Auch Gruppen für die adoleszenten oder inzwischen erwachsenen Kinder sind sinnvoll, denn die aus diesen schwierigen primären Beziehungen stammenden Konflikte und zwiespältigen
Gefühle lassen sich nicht leicht bewältigen. Das trifft auch für
die ca. 40% der Kinder psychisch kranker Eltern zu, die ihre
Situation gut bewältigt haben und daran gewachsen sind. In
dem Maße, in dem das Thema enttabuisiert wird, wächst auch
der Wunsch der betroffenen Eltern nach Austausch und
Beratung in Elterngruppen.
Offenheit, Interesse und Gesprächsangebote
Festzuhalten ist am Ende, dass nicht nur spezialisierte
Angebote den Familien helfen, ihre schwierige Lage so zu bewältigen, dass die Kinder gesund aufwachsen können. Dinge, die
alle tun können, sie aber angesichts des bestehenden Tabus
leicht unterlassen, können sehr hilfreich und entlastend wirken:
Die Frage: „Und wie geht es dir dabei?“ und die Bereitschaft, die
Antwort auch zu hören, einfache, altersangemessene
Information über die Krankheit, ein Angebot an die Familie, einmal gemeinsam über alles zu sprechen u.Ä.. Solche Angebote
zeigen den Kindern und ihren Familien, dass jemand ihre Lage
erkennt. Solche scheinbar kleinen Dinge können Reflexion anregen, Türen öffnen, die aus der Enge der krankhaften Beziehung
herausführen, indem ein hilfreiches außenstehendes, d.h. drit-
tes Prinzip wirksam werden darf. Allerdings muss die immer
vorhandene Angst der Familien vor Außenstehenden, die auf
den Gedanken kommen könnten, sie auseinander zu reißen,
dabei berücksichtigt werden, die Angst der Eltern, als schlechte
Eltern angesehen zu werden, die Loyalität der Kinder zu ihren
Eltern, die sie schweigen lässt. Es muss Vertrauen gewachsen
sein, bevor die Familien sich öffnen können.
Literatur:
Dunn, B. (1993): Growing up with a psychotic mother: A retrospective
study. Am. J. Orthopsychiat., 63(2),177-189.

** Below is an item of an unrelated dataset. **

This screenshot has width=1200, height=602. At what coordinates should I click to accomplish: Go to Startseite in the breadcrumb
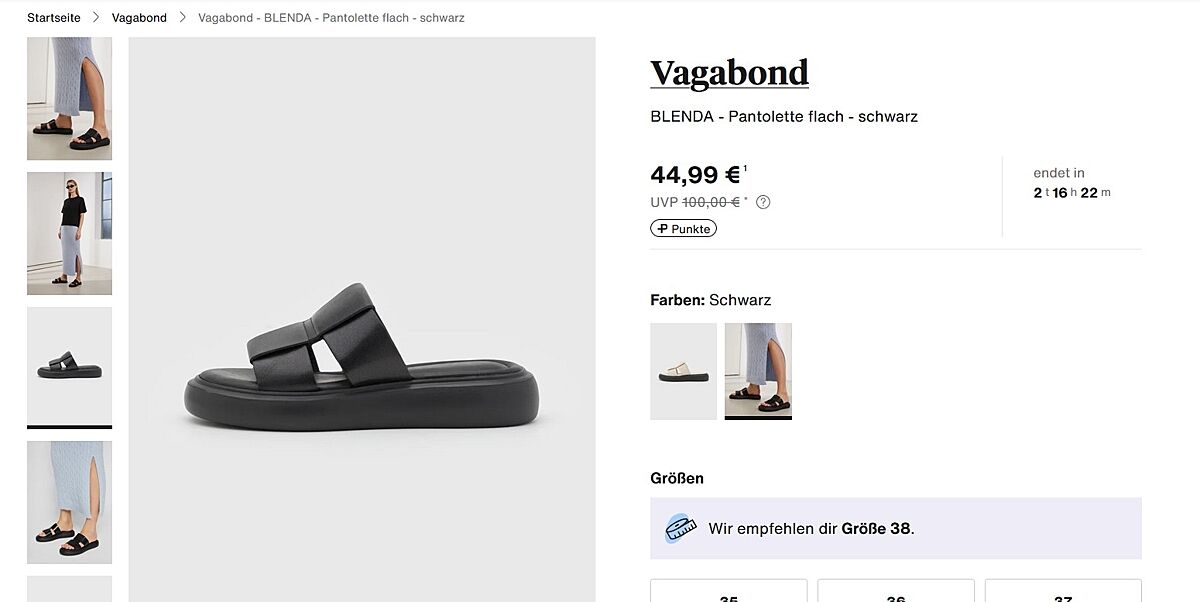point(54,18)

Murray, L.& Cooper, P.(Hrsg.) (1997): Postpartum depression and child
development. New York, London: The Guilford Press.
Remschmidt, H.& Mattejat, F. (1994): Kinder psychotischer Eltern.
Göttingen: Hogrefe.
Sameroff, A. et al. (1987): Early indicators of developmental risk:
Rochester Longitudinal Study. Schiz. Bull. 134(3), 383-394.

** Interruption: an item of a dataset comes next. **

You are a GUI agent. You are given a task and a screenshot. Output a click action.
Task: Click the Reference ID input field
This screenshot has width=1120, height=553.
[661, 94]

Beardslee, W.R., Salt, P. et.al. (1993): Comparison of preventive interventions for families with parental affective disorders. J. Am. Acad. Child
Adolesc. Psychiatry, 32, 254-263.
Anmerkungen
Affektive Erkrankungen sind diejenigen psychischen Erkrankungen, die
vorwiegend die Emotionen und die Stimmung betreffen, also
Depressionen, Manien und manisch-depressive Erkrankungen.